▸ **About this exercise**: Output all records precisely as written.

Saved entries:
───

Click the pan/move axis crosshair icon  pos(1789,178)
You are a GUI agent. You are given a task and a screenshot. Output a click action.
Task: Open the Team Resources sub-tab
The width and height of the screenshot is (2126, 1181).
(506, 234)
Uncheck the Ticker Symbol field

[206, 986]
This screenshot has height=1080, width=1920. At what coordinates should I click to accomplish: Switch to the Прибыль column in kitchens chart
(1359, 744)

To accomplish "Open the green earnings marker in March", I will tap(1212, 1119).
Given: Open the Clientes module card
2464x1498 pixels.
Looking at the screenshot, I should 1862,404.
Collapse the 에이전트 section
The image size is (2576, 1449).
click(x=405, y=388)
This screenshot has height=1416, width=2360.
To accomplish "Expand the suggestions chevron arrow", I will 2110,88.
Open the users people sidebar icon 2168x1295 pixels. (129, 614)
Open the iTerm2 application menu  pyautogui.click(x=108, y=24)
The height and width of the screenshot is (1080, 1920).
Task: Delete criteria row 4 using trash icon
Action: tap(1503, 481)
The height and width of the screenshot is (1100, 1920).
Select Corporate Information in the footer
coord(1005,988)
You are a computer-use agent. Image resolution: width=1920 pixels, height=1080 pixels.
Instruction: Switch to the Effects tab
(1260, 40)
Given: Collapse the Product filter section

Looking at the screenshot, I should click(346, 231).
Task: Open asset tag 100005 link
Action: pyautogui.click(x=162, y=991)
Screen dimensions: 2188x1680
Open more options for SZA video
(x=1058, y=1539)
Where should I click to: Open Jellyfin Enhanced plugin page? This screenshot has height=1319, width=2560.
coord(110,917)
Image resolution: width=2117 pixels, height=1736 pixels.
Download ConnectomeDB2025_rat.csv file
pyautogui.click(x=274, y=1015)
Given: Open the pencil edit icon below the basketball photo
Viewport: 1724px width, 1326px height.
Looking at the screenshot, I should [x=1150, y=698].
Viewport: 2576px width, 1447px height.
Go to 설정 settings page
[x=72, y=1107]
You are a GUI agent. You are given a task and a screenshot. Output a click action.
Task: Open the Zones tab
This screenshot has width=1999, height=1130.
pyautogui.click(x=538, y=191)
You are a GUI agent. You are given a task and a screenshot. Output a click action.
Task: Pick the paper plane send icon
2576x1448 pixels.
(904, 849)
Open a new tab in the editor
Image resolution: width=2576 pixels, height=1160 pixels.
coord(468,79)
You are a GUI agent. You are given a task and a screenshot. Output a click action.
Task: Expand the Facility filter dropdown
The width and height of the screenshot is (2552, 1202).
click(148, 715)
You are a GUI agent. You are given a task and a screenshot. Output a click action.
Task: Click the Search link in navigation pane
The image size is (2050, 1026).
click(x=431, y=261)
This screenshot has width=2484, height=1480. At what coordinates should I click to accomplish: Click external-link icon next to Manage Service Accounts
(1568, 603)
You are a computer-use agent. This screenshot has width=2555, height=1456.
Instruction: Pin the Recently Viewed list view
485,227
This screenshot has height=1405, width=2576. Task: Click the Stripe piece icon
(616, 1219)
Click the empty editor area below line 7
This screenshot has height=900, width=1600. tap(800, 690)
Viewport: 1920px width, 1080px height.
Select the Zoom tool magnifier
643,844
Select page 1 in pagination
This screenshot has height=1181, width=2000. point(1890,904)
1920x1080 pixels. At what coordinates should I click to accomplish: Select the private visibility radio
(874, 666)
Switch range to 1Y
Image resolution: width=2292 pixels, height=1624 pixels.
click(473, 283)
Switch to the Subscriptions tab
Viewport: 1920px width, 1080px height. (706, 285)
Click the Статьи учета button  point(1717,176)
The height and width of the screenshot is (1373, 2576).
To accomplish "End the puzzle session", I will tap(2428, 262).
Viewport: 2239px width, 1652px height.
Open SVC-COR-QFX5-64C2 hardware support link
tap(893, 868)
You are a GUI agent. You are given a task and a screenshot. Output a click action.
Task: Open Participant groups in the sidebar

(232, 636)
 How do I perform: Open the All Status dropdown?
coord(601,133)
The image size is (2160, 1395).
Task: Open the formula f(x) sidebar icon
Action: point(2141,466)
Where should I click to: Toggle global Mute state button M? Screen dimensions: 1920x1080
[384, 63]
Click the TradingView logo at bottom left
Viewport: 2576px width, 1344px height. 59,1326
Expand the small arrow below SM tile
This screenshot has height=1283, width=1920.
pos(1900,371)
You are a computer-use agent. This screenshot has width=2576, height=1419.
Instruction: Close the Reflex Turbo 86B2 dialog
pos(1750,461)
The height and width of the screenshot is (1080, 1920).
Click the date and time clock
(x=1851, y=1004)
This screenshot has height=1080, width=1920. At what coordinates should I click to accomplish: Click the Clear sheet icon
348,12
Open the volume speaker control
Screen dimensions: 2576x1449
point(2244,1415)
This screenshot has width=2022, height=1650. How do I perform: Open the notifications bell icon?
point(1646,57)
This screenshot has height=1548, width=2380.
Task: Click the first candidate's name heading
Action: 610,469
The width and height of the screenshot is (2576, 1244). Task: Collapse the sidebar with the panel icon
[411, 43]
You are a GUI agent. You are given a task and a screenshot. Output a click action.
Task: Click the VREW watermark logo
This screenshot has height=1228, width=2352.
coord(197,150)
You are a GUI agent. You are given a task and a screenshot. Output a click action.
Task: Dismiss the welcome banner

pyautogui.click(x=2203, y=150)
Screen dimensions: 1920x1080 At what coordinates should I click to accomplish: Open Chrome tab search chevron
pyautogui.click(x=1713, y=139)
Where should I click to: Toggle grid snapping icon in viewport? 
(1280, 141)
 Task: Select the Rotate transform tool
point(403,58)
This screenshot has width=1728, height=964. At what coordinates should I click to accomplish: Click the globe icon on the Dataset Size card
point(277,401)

───

▸ **Reply to the exercise**:
Click the pan/move axis crosshair icon  pos(1789,178)
You are a GUI agent. You are given a task and a screenshot. Output a click action.
Task: Open the Team Resources sub-tab
The width and height of the screenshot is (2126, 1181).
(506, 234)
Uncheck the Ticker Symbol field

[206, 986]
This screenshot has height=1080, width=1920. At what coordinates should I click to accomplish: Switch to the Прибыль column in kitchens chart
(1359, 744)

To accomplish "Open the green earnings marker in March", I will tap(1212, 1119).
Given: Open the Clientes module card
2464x1498 pixels.
Looking at the screenshot, I should 1862,404.
Collapse the 에이전트 section
The image size is (2576, 1449).
click(x=405, y=388)
This screenshot has height=1416, width=2360.
To accomplish "Expand the suggestions chevron arrow", I will 2110,88.
Open the users people sidebar icon 2168x1295 pixels. (129, 614)
Open the iTerm2 application menu  pyautogui.click(x=108, y=24)
The height and width of the screenshot is (1080, 1920).
Task: Delete criteria row 4 using trash icon
Action: tap(1503, 481)
The height and width of the screenshot is (1100, 1920).
Select Corporate Information in the footer
coord(1005,988)
You are a computer-use agent. Image resolution: width=1920 pixels, height=1080 pixels.
Instruction: Switch to the Effects tab
(1260, 40)
Given: Collapse the Product filter section

Looking at the screenshot, I should click(346, 231).
Task: Open asset tag 100005 link
Action: pyautogui.click(x=162, y=991)
Screen dimensions: 2188x1680
Open more options for SZA video
(x=1058, y=1539)
Where should I click to: Open Jellyfin Enhanced plugin page? This screenshot has height=1319, width=2560.
coord(110,917)
Image resolution: width=2117 pixels, height=1736 pixels.
Download ConnectomeDB2025_rat.csv file
pyautogui.click(x=274, y=1015)
Given: Open the pencil edit icon below the basketball photo
Viewport: 1724px width, 1326px height.
Looking at the screenshot, I should [x=1150, y=698].
Viewport: 2576px width, 1447px height.
Go to 설정 settings page
[x=72, y=1107]
You are a GUI agent. You are given a task and a screenshot. Output a click action.
Task: Open the Zones tab
This screenshot has width=1999, height=1130.
pyautogui.click(x=538, y=191)
You are a GUI agent. You are given a task and a screenshot. Output a click action.
Task: Pick the paper plane send icon
2576x1448 pixels.
(904, 849)
Open a new tab in the editor
Image resolution: width=2576 pixels, height=1160 pixels.
coord(468,79)
You are a GUI agent. You are given a task and a screenshot. Output a click action.
Task: Expand the Facility filter dropdown
The width and height of the screenshot is (2552, 1202).
click(148, 715)
You are a GUI agent. You are given a task and a screenshot. Output a click action.
Task: Click the Search link in navigation pane
The image size is (2050, 1026).
click(x=431, y=261)
This screenshot has width=2484, height=1480. At what coordinates should I click to accomplish: Click external-link icon next to Manage Service Accounts
(1568, 603)
You are a computer-use agent. This screenshot has width=2555, height=1456.
Instruction: Pin the Recently Viewed list view
485,227
This screenshot has height=1405, width=2576. Task: Click the Stripe piece icon
(616, 1219)
Click the empty editor area below line 7
This screenshot has height=900, width=1600. tap(800, 690)
Viewport: 1920px width, 1080px height.
Select the Zoom tool magnifier
643,844
Select page 1 in pagination
This screenshot has height=1181, width=2000. point(1890,904)
1920x1080 pixels. At what coordinates should I click to accomplish: Select the private visibility radio
(874, 666)
Switch range to 1Y
Image resolution: width=2292 pixels, height=1624 pixels.
click(473, 283)
Switch to the Subscriptions tab
Viewport: 1920px width, 1080px height. (706, 285)
Click the Статьи учета button  point(1717,176)
The height and width of the screenshot is (1373, 2576).
To accomplish "End the puzzle session", I will tap(2428, 262).
Viewport: 2239px width, 1652px height.
Open SVC-COR-QFX5-64C2 hardware support link
tap(893, 868)
You are a GUI agent. You are given a task and a screenshot. Output a click action.
Task: Open Participant groups in the sidebar

(232, 636)
 How do I perform: Open the All Status dropdown?
coord(601,133)
The image size is (2160, 1395).
Task: Open the formula f(x) sidebar icon
Action: point(2141,466)
Where should I click to: Toggle global Mute state button M? Screen dimensions: 1920x1080
[384, 63]
Click the TradingView logo at bottom left
Viewport: 2576px width, 1344px height. 59,1326
Expand the small arrow below SM tile
This screenshot has height=1283, width=1920.
pos(1900,371)
You are a computer-use agent. This screenshot has width=2576, height=1419.
Instruction: Close the Reflex Turbo 86B2 dialog
pos(1750,461)
The height and width of the screenshot is (1080, 1920).
Click the date and time clock
(x=1851, y=1004)
This screenshot has height=1080, width=1920. At what coordinates should I click to accomplish: Click the Clear sheet icon
348,12
Open the volume speaker control
Screen dimensions: 2576x1449
point(2244,1415)
This screenshot has width=2022, height=1650. How do I perform: Open the notifications bell icon?
point(1646,57)
This screenshot has height=1548, width=2380.
Task: Click the first candidate's name heading
Action: 610,469
The width and height of the screenshot is (2576, 1244). Task: Collapse the sidebar with the panel icon
[411, 43]
You are a GUI agent. You are given a task and a screenshot. Output a click action.
Task: Click the VREW watermark logo
This screenshot has height=1228, width=2352.
coord(197,150)
You are a GUI agent. You are given a task and a screenshot. Output a click action.
Task: Dismiss the welcome banner

pyautogui.click(x=2203, y=150)
Screen dimensions: 1920x1080 At what coordinates should I click to accomplish: Open Chrome tab search chevron
pyautogui.click(x=1713, y=139)
Where should I click to: Toggle grid snapping icon in viewport? 
(1280, 141)
 Task: Select the Rotate transform tool
point(403,58)
This screenshot has width=1728, height=964. At what coordinates should I click to accomplish: Click the globe icon on the Dataset Size card
point(277,401)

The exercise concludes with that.